REQUEST 1: In the text on newborn bonding, who experimented on newborn monkeys separated from their mothers?
REQUEST 2: Retype the stretch of the newborn bonding text from "One study found" through "to develop properly.".

One study found that if fathers held their newborns against a bare chest while mothers recovered from a Cesarean section, their babies slept better, cried less and, later, had a much easier time learning to breastfeeding with Mom. Our very first instinct after birth is to seek human contact. Later, babies continue to thrive if they are held often and close.
Bonding Science
The ultimate feel-good “bonding hormone oxytocin rises during physical contact between a newborn and his parents, increasing the feelings of attachment between members of the new family.”It’s not a crunchy, hippie idea that babies need to be held a lot. A famous (and heartbreaking) experiment proved that we need so much more than food to develop properly.
Harry Harlow experimented on newborn monkeys separated from their mothers, and you still can see Harlow’s original footage of what happened. The study really did rock the world, not just the scientific community. Warning: Possible side effects of watching that video include tears, nausea and extreme donations to PETA. Harlow’s type of experiment is no longer considered ethical, thank goodness.

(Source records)
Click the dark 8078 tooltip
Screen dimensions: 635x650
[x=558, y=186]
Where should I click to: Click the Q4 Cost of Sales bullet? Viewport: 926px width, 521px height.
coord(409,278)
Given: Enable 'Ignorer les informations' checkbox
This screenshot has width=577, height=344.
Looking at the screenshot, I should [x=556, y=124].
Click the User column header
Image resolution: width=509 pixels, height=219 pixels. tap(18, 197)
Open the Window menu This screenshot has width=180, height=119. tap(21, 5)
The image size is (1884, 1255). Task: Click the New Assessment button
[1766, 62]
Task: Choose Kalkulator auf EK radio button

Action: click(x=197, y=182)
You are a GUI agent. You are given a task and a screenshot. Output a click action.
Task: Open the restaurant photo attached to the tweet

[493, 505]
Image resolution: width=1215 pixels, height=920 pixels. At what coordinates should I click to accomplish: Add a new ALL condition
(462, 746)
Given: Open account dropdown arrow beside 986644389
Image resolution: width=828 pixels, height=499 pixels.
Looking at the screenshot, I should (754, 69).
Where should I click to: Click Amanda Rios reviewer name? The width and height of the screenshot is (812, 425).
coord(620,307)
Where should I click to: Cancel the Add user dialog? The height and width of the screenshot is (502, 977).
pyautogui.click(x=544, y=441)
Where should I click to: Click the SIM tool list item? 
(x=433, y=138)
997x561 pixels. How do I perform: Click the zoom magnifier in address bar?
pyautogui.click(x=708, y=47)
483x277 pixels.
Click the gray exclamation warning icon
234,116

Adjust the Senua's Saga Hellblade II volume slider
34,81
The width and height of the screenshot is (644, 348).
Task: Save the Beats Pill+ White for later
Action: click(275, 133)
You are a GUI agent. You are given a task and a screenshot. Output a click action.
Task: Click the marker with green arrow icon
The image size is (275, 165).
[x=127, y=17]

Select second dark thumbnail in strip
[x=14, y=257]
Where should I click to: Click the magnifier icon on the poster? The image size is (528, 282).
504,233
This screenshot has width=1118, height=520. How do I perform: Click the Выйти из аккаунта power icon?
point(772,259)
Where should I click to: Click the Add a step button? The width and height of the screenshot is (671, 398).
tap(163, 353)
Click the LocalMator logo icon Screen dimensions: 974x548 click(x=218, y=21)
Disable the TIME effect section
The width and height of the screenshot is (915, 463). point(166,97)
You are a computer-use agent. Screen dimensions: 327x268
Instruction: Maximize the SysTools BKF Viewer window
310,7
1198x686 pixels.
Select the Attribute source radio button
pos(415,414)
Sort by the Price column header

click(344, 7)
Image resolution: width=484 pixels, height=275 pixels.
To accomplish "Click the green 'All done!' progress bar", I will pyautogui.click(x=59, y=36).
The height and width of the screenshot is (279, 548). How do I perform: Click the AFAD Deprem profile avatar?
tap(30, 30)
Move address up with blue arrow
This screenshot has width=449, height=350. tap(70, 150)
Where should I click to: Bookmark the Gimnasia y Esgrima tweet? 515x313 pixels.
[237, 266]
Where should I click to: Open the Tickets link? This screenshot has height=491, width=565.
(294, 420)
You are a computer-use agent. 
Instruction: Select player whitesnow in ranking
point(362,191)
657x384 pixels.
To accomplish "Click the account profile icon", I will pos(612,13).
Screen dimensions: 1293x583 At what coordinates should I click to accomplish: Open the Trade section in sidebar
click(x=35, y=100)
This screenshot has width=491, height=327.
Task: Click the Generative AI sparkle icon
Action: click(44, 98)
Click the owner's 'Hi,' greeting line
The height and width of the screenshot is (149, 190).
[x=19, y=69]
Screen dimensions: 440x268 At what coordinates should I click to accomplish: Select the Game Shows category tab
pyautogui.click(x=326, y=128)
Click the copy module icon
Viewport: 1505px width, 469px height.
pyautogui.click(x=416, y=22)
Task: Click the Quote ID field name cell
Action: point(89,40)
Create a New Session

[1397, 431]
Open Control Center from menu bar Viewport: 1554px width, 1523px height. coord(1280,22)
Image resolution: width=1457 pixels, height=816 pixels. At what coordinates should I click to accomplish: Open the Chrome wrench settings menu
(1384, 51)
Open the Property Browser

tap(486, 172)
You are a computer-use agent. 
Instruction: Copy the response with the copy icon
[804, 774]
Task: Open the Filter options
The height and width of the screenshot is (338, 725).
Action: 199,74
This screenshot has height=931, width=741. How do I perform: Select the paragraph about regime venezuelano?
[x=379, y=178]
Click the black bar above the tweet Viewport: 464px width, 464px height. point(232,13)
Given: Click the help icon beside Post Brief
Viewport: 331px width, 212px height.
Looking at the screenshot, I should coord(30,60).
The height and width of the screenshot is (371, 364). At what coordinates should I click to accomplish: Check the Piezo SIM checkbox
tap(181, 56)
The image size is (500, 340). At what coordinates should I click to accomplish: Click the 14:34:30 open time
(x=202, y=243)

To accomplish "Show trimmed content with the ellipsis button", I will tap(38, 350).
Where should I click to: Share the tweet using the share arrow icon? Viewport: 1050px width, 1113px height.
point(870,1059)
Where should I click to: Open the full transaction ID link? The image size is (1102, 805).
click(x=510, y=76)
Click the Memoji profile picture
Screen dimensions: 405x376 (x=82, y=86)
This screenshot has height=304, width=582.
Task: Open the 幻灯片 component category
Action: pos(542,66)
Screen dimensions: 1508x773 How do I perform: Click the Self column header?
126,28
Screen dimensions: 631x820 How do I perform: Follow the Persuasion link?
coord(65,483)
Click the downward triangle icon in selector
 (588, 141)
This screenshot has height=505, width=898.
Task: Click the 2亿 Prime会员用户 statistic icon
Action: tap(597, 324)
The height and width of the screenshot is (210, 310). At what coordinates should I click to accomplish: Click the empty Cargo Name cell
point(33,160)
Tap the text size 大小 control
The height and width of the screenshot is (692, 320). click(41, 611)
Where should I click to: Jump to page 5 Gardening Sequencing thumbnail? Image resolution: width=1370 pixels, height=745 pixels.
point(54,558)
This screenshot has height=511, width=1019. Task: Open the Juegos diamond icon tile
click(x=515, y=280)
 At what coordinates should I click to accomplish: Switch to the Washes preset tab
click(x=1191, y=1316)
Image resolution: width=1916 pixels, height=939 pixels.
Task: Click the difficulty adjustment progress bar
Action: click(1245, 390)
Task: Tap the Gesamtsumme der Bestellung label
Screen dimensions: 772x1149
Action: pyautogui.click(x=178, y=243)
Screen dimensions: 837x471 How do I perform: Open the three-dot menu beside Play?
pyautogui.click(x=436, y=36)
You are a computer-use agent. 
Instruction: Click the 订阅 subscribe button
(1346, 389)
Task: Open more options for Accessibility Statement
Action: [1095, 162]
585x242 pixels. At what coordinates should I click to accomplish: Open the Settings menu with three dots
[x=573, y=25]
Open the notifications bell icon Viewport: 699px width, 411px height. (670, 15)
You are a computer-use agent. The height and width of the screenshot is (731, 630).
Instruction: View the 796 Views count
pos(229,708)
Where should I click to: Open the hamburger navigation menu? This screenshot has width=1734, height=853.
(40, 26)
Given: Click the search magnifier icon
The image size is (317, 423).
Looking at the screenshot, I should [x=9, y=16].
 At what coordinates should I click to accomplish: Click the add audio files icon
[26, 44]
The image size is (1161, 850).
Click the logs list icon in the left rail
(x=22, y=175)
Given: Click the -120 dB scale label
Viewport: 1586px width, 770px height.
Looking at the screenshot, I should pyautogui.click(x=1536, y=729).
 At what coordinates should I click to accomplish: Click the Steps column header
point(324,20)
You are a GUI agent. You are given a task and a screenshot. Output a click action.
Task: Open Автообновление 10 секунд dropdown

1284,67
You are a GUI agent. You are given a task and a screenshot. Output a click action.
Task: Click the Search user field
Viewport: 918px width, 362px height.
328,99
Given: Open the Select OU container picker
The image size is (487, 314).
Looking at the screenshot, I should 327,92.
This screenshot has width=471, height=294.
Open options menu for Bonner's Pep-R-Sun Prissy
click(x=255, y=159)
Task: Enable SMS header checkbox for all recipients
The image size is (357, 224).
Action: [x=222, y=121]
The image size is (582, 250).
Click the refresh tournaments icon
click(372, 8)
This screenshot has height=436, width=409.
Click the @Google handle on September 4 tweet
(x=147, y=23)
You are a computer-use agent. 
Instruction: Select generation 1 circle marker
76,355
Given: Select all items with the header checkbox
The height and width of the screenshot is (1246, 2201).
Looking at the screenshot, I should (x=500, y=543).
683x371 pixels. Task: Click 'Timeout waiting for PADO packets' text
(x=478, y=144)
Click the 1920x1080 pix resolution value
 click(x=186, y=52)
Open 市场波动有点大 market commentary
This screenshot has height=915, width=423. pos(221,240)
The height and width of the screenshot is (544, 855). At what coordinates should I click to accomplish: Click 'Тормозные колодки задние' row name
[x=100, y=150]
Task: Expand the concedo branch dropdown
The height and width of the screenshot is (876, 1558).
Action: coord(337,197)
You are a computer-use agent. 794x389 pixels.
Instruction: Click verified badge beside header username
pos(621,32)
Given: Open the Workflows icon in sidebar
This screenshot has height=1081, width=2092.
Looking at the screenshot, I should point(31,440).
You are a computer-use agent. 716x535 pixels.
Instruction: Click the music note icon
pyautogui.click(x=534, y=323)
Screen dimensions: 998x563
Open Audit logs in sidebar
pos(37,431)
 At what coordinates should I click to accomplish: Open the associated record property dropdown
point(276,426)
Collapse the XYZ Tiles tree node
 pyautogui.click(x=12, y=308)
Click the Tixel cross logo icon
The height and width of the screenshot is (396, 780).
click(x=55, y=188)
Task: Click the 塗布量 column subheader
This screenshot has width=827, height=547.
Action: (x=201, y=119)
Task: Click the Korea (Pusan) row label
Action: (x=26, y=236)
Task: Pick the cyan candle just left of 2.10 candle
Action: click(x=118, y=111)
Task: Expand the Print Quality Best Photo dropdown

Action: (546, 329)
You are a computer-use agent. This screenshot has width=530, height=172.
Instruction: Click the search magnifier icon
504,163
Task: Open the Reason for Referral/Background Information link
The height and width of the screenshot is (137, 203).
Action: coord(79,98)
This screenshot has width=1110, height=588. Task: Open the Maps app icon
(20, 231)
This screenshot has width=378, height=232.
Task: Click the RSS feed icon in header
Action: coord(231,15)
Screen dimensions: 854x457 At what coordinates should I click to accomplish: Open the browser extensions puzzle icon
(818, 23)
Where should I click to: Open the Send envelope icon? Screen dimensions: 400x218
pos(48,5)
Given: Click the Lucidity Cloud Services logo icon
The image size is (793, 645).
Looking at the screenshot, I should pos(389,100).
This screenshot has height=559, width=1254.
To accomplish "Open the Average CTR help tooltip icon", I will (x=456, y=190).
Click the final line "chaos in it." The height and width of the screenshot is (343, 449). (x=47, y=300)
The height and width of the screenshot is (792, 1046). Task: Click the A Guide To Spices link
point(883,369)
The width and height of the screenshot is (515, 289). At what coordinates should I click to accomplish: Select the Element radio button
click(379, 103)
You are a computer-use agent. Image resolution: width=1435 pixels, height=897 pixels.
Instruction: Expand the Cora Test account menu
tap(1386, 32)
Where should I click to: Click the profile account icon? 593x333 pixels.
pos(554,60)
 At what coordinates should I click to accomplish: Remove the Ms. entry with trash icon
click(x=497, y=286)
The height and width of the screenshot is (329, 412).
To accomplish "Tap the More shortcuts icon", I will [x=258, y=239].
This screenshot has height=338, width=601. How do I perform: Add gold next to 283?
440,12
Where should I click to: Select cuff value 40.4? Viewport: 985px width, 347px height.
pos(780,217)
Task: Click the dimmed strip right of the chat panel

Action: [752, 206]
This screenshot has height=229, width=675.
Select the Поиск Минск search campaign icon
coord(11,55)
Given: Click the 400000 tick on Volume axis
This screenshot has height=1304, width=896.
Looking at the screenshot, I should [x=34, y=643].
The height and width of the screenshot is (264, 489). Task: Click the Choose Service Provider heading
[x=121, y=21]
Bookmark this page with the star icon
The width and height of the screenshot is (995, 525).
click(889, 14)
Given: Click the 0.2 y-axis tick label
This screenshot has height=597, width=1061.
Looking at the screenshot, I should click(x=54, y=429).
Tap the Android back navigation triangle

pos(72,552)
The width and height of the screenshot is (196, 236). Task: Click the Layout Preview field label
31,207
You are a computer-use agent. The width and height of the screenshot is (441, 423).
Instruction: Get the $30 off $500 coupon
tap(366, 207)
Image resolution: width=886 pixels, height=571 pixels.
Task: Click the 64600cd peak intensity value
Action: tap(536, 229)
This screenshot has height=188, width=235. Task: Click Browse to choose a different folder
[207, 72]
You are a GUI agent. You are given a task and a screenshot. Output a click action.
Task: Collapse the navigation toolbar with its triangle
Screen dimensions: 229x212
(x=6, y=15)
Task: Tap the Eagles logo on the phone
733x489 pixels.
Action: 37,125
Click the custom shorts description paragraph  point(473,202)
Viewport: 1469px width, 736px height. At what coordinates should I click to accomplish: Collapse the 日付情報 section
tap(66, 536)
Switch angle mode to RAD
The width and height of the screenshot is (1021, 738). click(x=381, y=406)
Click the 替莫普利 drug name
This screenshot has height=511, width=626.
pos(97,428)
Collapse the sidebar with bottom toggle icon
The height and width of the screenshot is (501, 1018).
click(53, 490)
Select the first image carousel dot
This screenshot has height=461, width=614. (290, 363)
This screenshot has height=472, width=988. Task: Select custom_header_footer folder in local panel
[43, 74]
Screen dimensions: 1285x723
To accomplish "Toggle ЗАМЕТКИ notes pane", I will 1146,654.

FULL SOLUTION 1: Harry Harlow

FULL SOLUTION 2:
One study found that if fathers held their newborns against a bare chest while mothers recovered from a Cesarean section, their babies slept better, cried less and, later, had a much easier time learning to breastfeeding with Mom. Our very first instinct after birth is to seek human contact. Later, babies continue to thrive if they are held often and close.
Bonding Science
The ultimate feel-good “bonding hormone oxytocin rises during physical contact between a newborn and his parents, increasing the feelings of attachment between members of the new family.”It’s not a crunchy, hippie idea that babies need to be held a lot. A famous (and heartbreaking) experiment proved that we need so much more than food to develop properly.